African migrants, unfairly blamed for the disaster, were detained en masse. They once numbered over 1m but diplomats say that they have now mostly disappeared from the streets, and are in hiding or in camps pending expulsion. Over the past fortnight, hundreds of thousands of black migrants have been herded into trucks and buses, driven in convoy towards the border with Niger and Chad, 1,600km (1,000 miles) south of Tripoli, and dumped in the desert.
Migrants from countries without land links to Libya, including 5,000 Nigerians and nearly the same number of Ghanaians, are being airlifted out. Hundreds more are languishing in three scrubland camps ringing Tripoli airport waiting for flights. There is no medical care for the black Africans, many of whom have broken limbs or stab wounds.
Anti-black violence had been simmering for months, fired by an economic crisis. Colonel Qaddafi heads Africa’s richest state in terms of income per person. This year oil will earn him $11 billion. But Libyans, feeding their families on monthly salaries of $170, see the money squandered on foreign adventures, the latest of which is the colonel’s pan-Africa policy. As billions flowed out in aid, and visa-less migrants flowed in, Libyans feared they were being turned into a minority in their own land. Church attendance soared in this Muslim state. So did crime, drugs, prostitution and reports of AIDS.
A history of racism fanned the flames. Libyans were slave-trading until the 1930s and, under Italian colonial rule, they saw themselves as Mediterranean, calling Africans chocalatinos. Black-bashing has become a popular afternoon sport for Libya’s unemployed youths. The rumour that a Nigerian had raped a Libyan girl in Zawiya was enough to spark a spree of ethnic cleansing.

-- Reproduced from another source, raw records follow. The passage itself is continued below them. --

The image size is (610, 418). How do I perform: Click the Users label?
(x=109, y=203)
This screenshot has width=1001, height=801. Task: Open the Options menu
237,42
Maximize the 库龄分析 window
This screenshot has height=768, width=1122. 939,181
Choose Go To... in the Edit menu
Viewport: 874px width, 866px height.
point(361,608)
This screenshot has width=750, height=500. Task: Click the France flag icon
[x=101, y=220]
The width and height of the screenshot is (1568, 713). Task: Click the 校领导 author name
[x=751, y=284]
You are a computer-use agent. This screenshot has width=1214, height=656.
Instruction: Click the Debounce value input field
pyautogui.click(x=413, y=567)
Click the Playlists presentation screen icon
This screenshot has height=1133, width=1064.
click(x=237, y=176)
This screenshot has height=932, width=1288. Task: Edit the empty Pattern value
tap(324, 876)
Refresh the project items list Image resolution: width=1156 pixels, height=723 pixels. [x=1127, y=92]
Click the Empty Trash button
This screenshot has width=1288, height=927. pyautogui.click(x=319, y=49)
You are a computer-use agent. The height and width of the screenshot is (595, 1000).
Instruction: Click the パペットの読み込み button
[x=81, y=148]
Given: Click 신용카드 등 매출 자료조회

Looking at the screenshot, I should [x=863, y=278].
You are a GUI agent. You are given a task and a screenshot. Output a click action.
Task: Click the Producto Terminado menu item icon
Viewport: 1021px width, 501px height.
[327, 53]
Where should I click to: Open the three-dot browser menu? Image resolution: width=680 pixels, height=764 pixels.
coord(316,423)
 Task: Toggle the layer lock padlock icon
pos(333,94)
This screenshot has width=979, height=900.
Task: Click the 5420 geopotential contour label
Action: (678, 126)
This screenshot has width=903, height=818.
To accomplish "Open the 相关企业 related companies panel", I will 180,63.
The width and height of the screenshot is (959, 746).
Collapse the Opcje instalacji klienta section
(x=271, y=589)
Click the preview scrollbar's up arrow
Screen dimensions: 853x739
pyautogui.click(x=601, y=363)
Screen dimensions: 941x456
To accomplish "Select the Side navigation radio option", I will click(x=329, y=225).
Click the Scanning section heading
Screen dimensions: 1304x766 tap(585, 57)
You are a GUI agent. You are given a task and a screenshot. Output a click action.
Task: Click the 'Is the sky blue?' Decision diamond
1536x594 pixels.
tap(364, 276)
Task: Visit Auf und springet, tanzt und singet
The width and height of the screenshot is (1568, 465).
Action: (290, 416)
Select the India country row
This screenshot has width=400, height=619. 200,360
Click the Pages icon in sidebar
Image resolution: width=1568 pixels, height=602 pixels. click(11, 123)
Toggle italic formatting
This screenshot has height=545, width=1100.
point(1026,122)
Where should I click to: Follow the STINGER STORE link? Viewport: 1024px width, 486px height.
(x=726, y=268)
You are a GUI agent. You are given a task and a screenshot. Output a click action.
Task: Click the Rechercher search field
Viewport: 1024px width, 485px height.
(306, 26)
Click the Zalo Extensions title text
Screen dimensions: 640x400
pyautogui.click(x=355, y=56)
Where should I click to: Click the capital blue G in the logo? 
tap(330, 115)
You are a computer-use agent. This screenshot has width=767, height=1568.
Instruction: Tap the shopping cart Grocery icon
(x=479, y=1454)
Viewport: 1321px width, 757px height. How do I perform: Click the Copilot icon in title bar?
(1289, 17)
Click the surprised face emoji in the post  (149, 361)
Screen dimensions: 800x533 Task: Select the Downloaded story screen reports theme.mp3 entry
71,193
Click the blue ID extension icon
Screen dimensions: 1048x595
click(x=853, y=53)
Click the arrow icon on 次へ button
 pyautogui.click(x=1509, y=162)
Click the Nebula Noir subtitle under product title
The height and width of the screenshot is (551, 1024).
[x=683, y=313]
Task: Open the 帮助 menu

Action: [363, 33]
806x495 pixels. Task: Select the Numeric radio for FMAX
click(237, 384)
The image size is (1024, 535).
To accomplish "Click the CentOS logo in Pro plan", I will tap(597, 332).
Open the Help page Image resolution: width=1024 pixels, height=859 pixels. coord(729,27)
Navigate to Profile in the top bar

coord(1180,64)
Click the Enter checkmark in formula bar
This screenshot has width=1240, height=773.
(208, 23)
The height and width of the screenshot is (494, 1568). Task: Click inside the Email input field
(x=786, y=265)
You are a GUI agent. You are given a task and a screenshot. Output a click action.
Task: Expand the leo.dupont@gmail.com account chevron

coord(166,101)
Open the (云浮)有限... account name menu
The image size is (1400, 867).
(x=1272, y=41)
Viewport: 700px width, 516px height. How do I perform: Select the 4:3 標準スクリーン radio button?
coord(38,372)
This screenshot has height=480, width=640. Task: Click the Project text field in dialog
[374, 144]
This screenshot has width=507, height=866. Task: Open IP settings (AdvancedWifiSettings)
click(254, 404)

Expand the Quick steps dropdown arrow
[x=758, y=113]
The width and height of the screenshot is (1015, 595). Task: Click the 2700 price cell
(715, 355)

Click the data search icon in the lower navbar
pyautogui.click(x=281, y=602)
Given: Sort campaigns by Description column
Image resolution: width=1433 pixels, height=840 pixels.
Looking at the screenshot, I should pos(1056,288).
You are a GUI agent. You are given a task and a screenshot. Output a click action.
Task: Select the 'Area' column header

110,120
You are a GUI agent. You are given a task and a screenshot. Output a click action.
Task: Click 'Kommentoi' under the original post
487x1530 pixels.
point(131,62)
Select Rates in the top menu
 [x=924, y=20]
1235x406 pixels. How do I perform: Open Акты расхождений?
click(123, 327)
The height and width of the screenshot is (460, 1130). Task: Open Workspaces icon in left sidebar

Some African governments—the benefactors of the colonel’s pan-Africa policy—have kept their criticism mute, amid allegations that ministers have pocketed Libya’s offers of compensation. Nigeria’s minister for co-operation, Dapo Sarumi, has described the deportees as “an embarrassment”. Chad and Sudan have made robust protests. But President Jerry Rawlings of Ghana was alone in taking action. He flew to Tripoli on October 7th and brought 250 Ghanaian workers home the next day.
Libyans will be hoping that they have not just ousted the migrants, but have also ousted Colonel Qaddafi’s hated pan-Africa policy. Only last month, in front of 11 African leaders, he was preaching open borders and a single currency. The United States of Africa was due to be declared in his home-town of Sirte next March. It is now hard to see African heads of state rushing back to Libya.
Observers detect yet another U-turn in the offing. As his Africa policy unravels, Colonel Qaddafi is back befriending the Arabs, with visits this week to Jordan, Syria and even his old foe, Saudi Arabia. In their rampage on migrant workers, the Libyan mob spared Arabs, including the 750,000 Egyptians. Now that the UN’s sanctions have gone, the African states who dared break the air boycott have served their purpose. The more lily-livered Arab states, who shunned Libya, can now perhaps be forgiven, under the latest banner, Arab-African unity.